Dyslexia is a learning disability characterized by difficulties with accurate word recognition, decoding, and spelling. Many scientists, including Eden, believe such poor reading fluency and comprehension in people who otherwise display average to above-average intelligence may be due to a struggle in understanding how sounds make up words and how these are mapped onto their written counterpart. Results from past brain studies involving adults with dyslexia have shown less gray matter when compared to age-matched adults without the disorder. This outcome led some scientists to hypothesize this difference might explain, at least in part, why dyslexic children have difficulties correctly relating the sounds of words to their written equivalent. Yet Eden and her colleagues sensed a possible oversight in previous study methods. “It is noteworthy that the majority of dyslexia studies have been conducted in adults, which means the control groups in these studies have experienced many years of reading, presumably leading to experience-dependent neuroanatomical change,” wrote Eden and her co-authors in The Journal of Neuroscience. “It is this anatomical outcome that could be driving the results reported between adult dyslexics and controls.”

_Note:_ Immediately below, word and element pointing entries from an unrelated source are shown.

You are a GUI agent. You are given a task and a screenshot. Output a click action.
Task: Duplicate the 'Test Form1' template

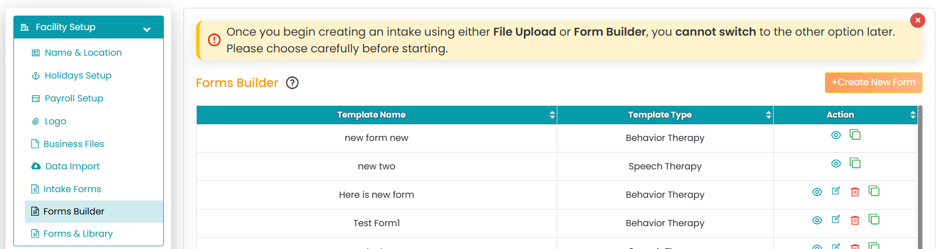point(874,219)
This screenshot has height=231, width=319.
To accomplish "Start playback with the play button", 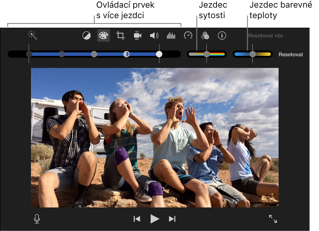I will pos(155,219).

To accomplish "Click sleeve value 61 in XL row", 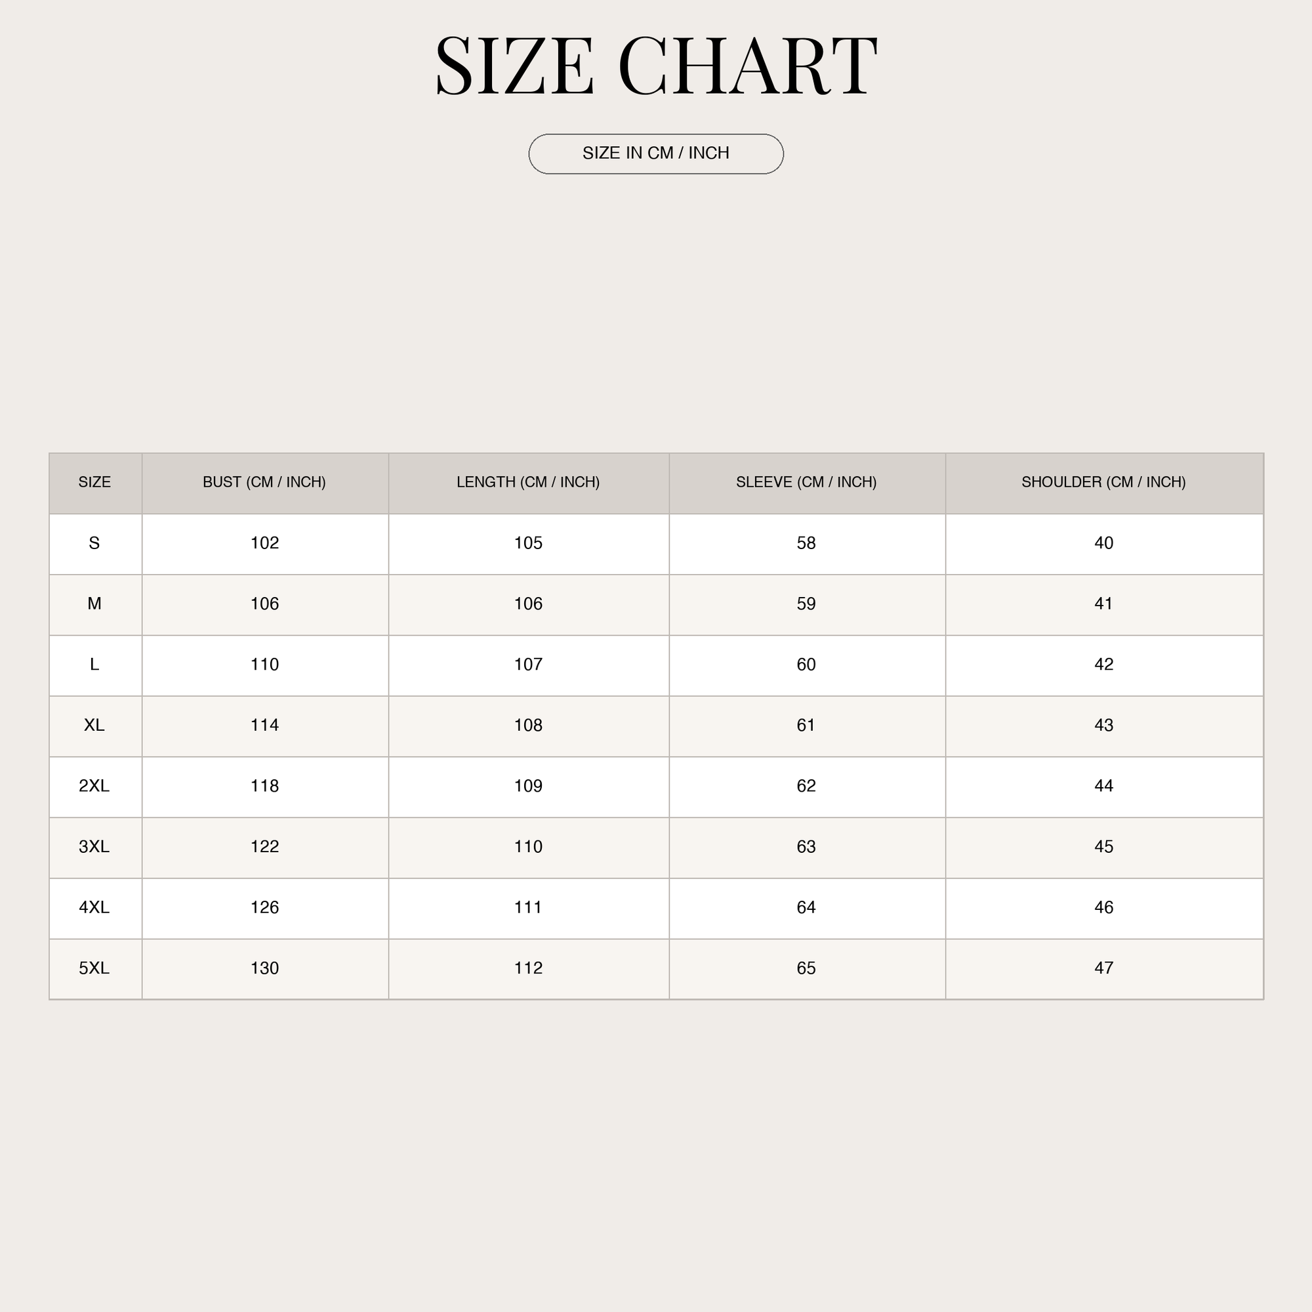I will (x=806, y=725).
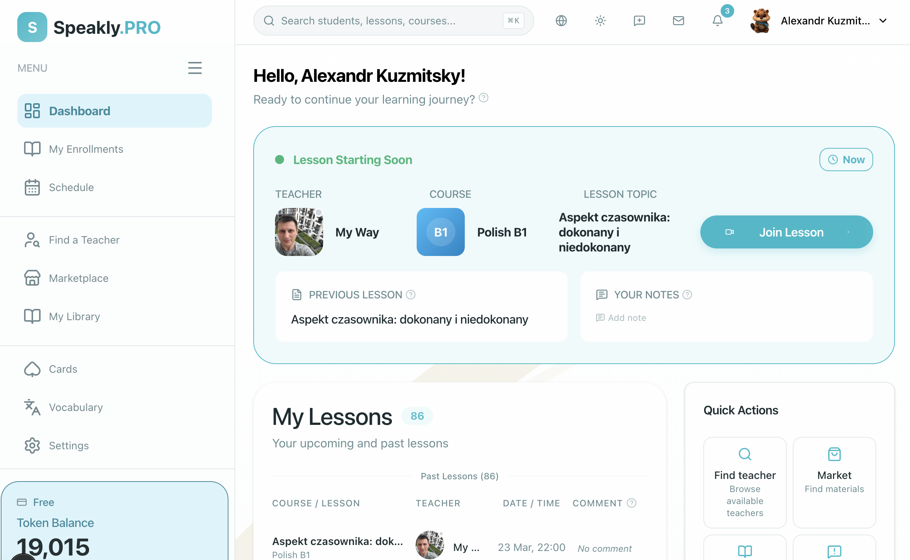The width and height of the screenshot is (910, 560).
Task: Click the Find teacher quick action card
Action: coord(745,482)
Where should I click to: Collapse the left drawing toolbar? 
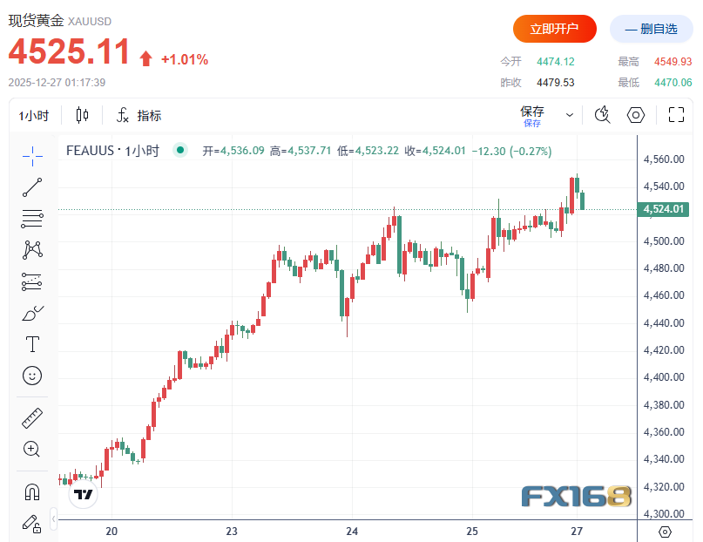coord(54,520)
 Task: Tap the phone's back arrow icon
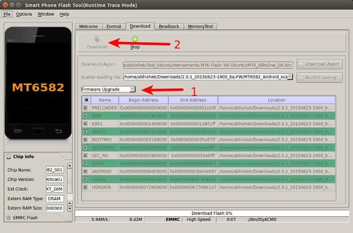point(58,132)
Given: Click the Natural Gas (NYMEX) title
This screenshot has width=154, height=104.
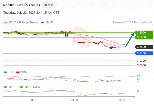Looking at the screenshot, I should [21, 5].
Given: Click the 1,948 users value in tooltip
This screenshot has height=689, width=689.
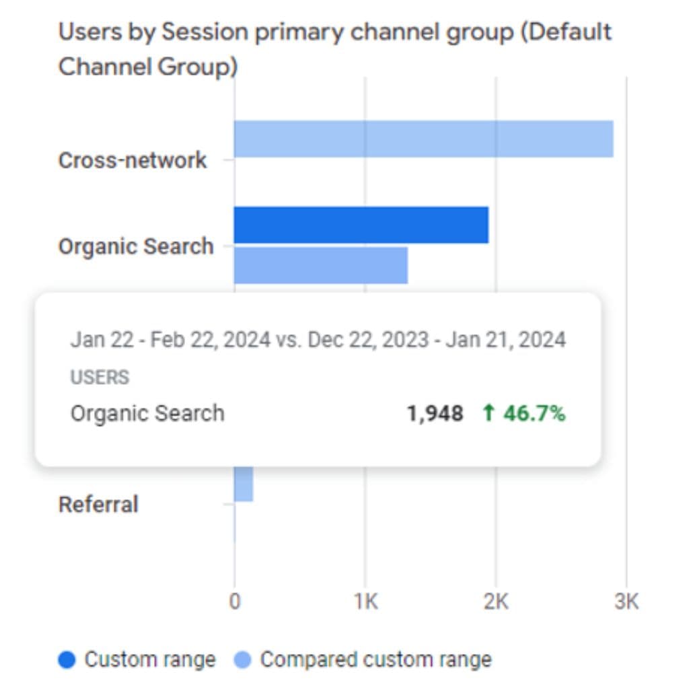Looking at the screenshot, I should (x=435, y=414).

To investigate a possible relationship between reading experience and brain development, the team of researchers recruited 15 children with dyslexia (6 boys, 9 girls) and 30 typically-reading children (17 boys, 13 girls). Next, they compared brain scans of the dyslexic children with those of two separate control groups: a group of age-matched children, and a group of younger children who tested at the same reading level as those with the reading disorder. "This kind of approach allows us to control for both age as well as reading experience," Eden explained in a press release. "If the differences in brain anatomy in dyslexia were seen in comparison with both control groups, it would have suggested that reduced gray matter reflects an underlying cause of the reading deficit. But that's not what we observed."

In fact, most brain regions identified as different in the analysis of the age-matched group (and therefore potentially a root cause of dyslexia) did not emerge as dissimilar in analysis of the younger, reading-level-matched group. "This suggests that the anatomical differences reported in left hemisphere language processing regions appear to be a consequence of reading experience as opposed to a cause of dyslexia," Dr. Anthony Krafnick, lead author, said in a press release, adding, "…It suggests the use of anatomical MRI would not be a suitable way to identify children with dyslexia."

In addition to expanding the scientific literature on dyslexia, this new work may also help researchers better understand and identify the differences in brain structures caused by experience and those caused by cognitive impairment. Going forward, in fact, the team of researchers will further explore learning-induced changes to the brain. “We have just completed a longitudinal study of typical readers (tracking 1st graders into 3rd grade) to see the brain mechanisms unfold as they learn to read, and hope to do similar work in children with dyslexia in the near future,” Eden told Medical Daily.